▶ [EXERCISE REQUIREMENTS]
Which lines below contain "screenshot"? Pull them out.

==== DATASET ====

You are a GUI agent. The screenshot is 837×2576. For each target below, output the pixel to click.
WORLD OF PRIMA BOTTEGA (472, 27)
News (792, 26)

====
==== DATASET ====

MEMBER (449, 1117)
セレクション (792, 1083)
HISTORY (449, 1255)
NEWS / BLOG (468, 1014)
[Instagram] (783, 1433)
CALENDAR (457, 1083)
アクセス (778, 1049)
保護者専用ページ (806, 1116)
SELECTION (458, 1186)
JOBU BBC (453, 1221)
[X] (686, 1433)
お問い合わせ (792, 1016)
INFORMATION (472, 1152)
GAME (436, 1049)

====
==== DATASET ====

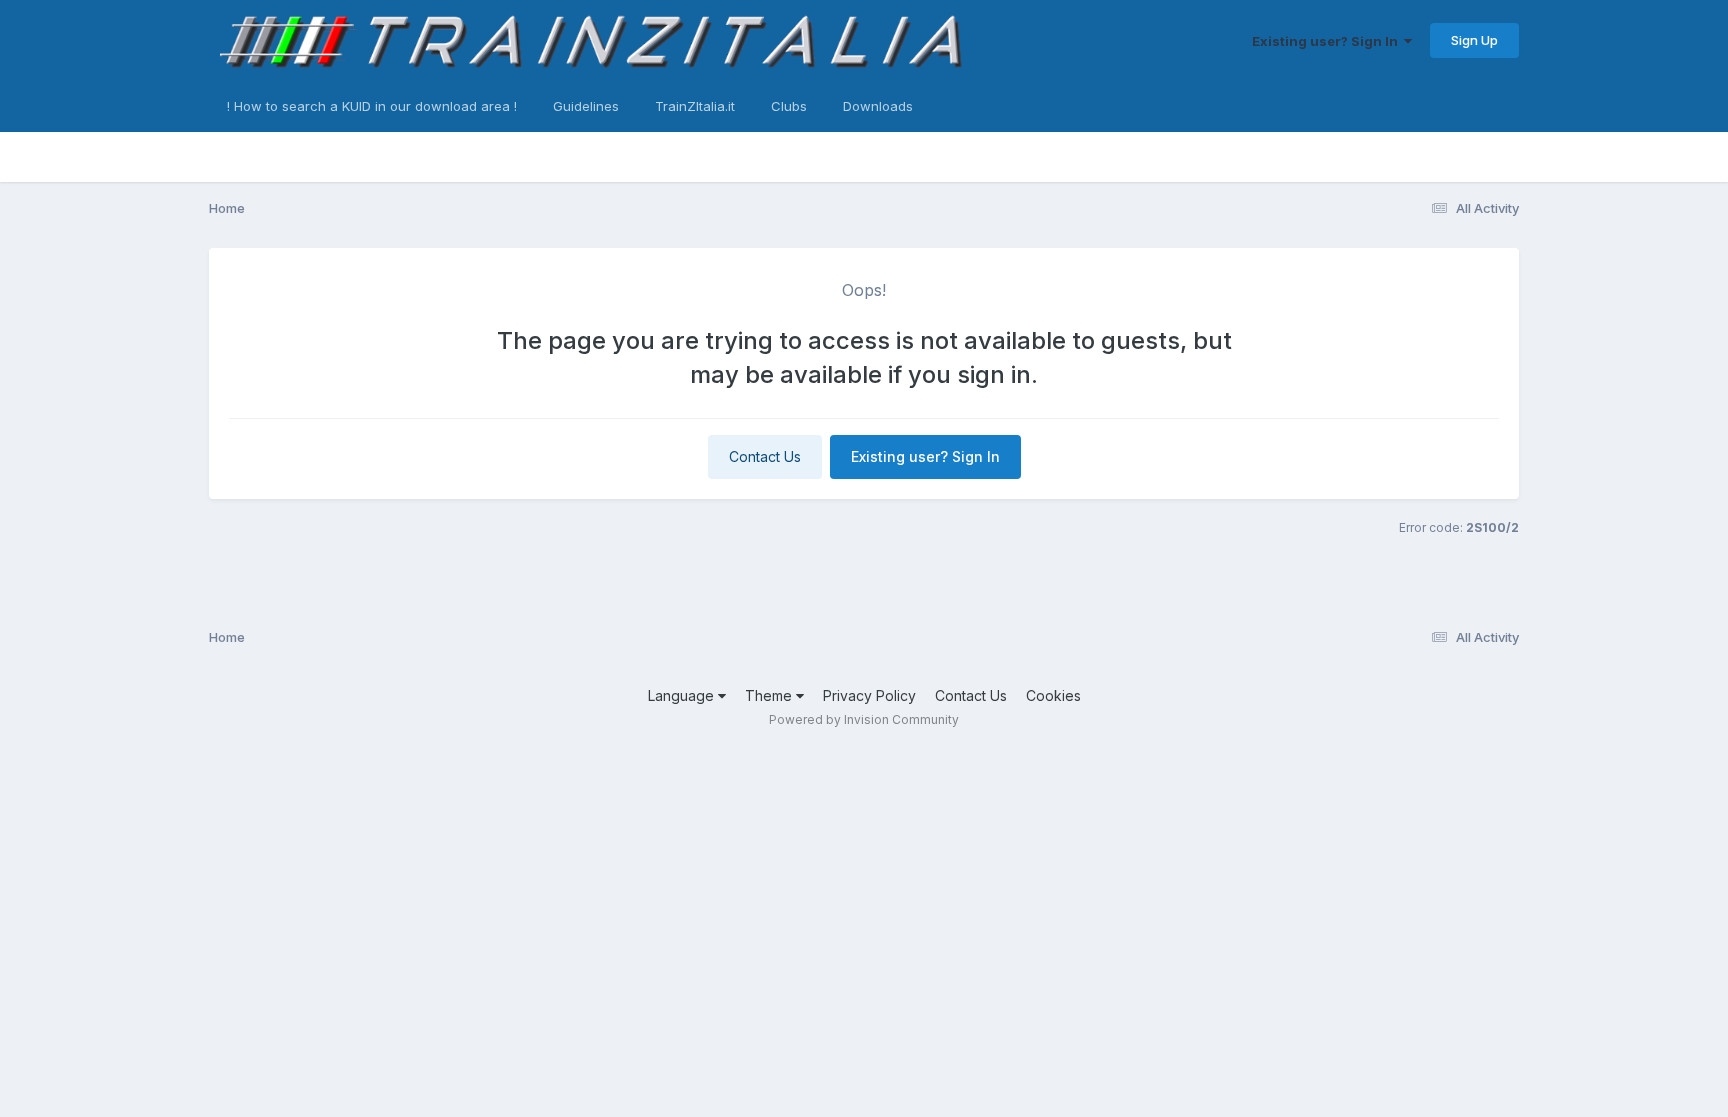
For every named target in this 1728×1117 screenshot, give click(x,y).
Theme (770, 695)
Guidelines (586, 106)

====

▶ [RESPONSE BOX]
You are a GUI agent. The screenshot is 837×2576. For each target below, output the pixel to click.
For every named target in this 1728×1117 screenshot, give click(x,y).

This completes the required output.